Now, Burstein says, he can have a conversation with a patient where he says “‘this test indicates your tumor has a risk of recurrence of 20 percent. And the test predicts that chemotherapy will reduce that chance from 20 percent to 16 percent.’ Well those are real numbers,” and you can have a conversation about whether chemotherapy offers enough benefit to be worth the side effects. “Before the test, it’s not that we made up stuff, but our guesses were all over the map. It has transformed our ability to have meaningful conversations with patients.” Especially when the test returns the result that chemotherapy offers zero benefit. That makes the decision much easier to make.
It also helps women move on emotionally and know that they made the best decision possible, Weiss says. “It’s always good when you can base these decisions on something that’s substantive that will support what you did. And when you look back, you can say to yourself, ‘I did the best I could and it was still a good decision.'”

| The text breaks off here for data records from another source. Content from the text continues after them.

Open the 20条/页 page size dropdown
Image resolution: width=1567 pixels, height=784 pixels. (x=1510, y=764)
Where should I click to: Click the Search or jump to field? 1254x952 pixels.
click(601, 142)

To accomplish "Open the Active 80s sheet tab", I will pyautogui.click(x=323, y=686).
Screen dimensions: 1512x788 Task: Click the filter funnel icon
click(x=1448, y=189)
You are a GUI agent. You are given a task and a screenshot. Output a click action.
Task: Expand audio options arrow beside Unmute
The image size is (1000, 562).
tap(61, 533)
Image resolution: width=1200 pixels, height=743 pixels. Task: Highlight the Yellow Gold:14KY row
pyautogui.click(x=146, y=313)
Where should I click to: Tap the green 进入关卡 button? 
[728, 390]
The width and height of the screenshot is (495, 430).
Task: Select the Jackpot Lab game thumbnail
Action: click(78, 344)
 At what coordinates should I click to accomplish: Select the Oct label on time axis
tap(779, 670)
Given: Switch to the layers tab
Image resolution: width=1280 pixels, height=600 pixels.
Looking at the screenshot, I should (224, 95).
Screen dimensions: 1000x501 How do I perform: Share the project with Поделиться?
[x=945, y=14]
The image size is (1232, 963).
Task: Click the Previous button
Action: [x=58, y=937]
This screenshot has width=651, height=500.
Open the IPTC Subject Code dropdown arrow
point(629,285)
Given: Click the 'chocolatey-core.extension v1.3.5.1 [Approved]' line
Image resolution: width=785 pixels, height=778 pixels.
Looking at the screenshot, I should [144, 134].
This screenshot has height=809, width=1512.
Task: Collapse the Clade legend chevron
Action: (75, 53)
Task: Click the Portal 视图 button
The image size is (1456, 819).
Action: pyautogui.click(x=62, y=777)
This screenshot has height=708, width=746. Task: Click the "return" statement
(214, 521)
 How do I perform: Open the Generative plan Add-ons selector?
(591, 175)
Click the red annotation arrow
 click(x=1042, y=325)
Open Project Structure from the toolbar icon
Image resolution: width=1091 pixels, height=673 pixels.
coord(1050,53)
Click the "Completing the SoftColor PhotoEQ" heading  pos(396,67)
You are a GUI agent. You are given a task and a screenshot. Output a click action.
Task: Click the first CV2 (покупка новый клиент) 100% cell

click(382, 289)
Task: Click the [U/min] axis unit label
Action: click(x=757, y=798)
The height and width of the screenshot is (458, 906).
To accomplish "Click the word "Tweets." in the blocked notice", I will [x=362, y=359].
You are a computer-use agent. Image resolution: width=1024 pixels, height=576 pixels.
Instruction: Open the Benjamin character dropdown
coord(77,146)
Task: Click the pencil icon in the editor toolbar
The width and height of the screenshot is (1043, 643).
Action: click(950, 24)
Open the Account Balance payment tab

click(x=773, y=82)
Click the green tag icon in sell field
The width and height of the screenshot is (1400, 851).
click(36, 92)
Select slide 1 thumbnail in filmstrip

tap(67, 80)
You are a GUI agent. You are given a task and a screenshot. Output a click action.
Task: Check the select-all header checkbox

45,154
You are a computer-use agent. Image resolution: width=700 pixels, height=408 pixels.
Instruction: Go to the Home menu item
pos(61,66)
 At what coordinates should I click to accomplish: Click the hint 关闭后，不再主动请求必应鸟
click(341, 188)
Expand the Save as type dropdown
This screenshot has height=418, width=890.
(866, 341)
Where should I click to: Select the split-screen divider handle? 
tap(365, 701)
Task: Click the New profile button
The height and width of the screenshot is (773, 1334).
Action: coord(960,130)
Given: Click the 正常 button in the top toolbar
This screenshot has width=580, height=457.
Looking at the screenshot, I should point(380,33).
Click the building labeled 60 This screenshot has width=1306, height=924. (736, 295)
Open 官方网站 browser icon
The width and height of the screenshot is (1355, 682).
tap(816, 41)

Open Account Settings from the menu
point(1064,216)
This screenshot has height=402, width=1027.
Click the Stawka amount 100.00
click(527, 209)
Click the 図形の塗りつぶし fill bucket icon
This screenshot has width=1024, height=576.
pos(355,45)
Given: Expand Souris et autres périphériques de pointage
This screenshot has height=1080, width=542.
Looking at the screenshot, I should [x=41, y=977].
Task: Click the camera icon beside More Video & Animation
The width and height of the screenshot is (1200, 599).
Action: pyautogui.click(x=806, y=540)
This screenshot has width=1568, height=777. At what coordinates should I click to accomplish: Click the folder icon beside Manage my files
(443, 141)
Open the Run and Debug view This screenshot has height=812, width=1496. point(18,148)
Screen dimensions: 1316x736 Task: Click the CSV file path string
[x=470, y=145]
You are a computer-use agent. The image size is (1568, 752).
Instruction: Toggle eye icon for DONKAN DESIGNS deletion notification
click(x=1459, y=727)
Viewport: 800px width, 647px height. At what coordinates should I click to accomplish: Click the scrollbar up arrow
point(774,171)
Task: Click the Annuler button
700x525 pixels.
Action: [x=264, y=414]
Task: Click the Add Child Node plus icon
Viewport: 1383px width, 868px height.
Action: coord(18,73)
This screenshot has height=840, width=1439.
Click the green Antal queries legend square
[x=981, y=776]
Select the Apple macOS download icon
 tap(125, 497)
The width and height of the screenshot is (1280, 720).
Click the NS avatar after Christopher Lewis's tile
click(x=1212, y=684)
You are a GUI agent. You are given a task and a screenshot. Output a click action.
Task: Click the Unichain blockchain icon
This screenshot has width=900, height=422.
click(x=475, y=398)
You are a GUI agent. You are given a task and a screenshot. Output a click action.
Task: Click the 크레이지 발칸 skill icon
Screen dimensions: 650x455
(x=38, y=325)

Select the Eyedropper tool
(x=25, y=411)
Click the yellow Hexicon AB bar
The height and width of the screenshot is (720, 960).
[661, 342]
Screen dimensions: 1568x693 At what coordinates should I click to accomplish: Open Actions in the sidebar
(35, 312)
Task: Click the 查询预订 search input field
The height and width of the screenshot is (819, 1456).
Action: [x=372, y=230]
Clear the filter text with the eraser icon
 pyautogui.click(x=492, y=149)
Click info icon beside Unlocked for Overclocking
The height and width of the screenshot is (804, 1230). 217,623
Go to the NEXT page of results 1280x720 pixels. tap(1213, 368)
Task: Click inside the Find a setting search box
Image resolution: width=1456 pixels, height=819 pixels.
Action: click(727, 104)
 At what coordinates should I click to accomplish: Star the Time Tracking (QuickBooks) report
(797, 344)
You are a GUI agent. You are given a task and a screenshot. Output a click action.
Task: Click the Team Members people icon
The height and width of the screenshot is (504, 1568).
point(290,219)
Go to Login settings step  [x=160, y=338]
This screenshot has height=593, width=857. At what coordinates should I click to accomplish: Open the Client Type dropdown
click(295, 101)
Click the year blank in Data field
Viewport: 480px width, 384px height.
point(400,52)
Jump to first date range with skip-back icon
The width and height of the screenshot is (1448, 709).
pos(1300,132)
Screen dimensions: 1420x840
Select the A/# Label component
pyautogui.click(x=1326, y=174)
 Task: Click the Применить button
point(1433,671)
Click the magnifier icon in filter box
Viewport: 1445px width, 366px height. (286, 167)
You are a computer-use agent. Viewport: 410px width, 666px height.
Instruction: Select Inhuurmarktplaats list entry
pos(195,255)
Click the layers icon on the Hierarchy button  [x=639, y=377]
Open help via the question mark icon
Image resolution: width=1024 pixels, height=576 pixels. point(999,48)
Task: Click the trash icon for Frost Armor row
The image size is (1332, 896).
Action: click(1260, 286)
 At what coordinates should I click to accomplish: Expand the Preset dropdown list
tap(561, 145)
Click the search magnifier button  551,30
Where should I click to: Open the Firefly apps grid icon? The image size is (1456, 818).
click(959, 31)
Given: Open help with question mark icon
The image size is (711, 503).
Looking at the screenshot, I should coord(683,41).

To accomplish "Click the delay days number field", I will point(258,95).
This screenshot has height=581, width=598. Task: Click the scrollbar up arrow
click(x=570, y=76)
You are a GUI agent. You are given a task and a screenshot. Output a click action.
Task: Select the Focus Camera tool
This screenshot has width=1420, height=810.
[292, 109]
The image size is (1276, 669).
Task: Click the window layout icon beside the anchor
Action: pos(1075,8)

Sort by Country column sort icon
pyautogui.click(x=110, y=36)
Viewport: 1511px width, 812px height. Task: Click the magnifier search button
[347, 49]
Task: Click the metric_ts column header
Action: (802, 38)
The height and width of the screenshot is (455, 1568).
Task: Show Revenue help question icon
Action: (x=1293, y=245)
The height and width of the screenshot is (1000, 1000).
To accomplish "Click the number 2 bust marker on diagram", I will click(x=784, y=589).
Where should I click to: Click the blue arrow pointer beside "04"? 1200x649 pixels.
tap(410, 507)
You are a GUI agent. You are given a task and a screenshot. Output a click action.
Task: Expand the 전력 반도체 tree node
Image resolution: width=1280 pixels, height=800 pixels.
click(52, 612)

Weiss encourages anyone who’s been diagnosed with breast cancer to find out whether you qualify for the Oncotype DX test and who will be handling that process. The test takes a couple weeks to return, and while it can be hard to wait for the results, “generally these are not emergencies so it’s important to wait for this result to come back in order to make this important decision on solid ground,” she says.
Nevertheless, you can help speed things along a bit by “staying on top of it. Call the doctor’s office to make sure the test goes out at the appropriate time. It usually doesn’t go out until the pathology report is back from the main surgery and there’s verification that you qualify for it,” and some patients may need to wait for insurance approvals before the test can be sent out. “So there are some tricky aspects to it, but the main thing is stay on it,” she says. In some hospitals, the surgeon’s office orders the test, in others, the oncologist’s office does it. “Don’t make any assumptions. Find out who’s going to order it. Find out when it’s authorized. And stay on it, because if you don’t, it could be easily delayed.” Minimizing that period of uncertainty can help you feel less anxious about the next step while also offering you comfort that you’re going to get the right care for your particular situation.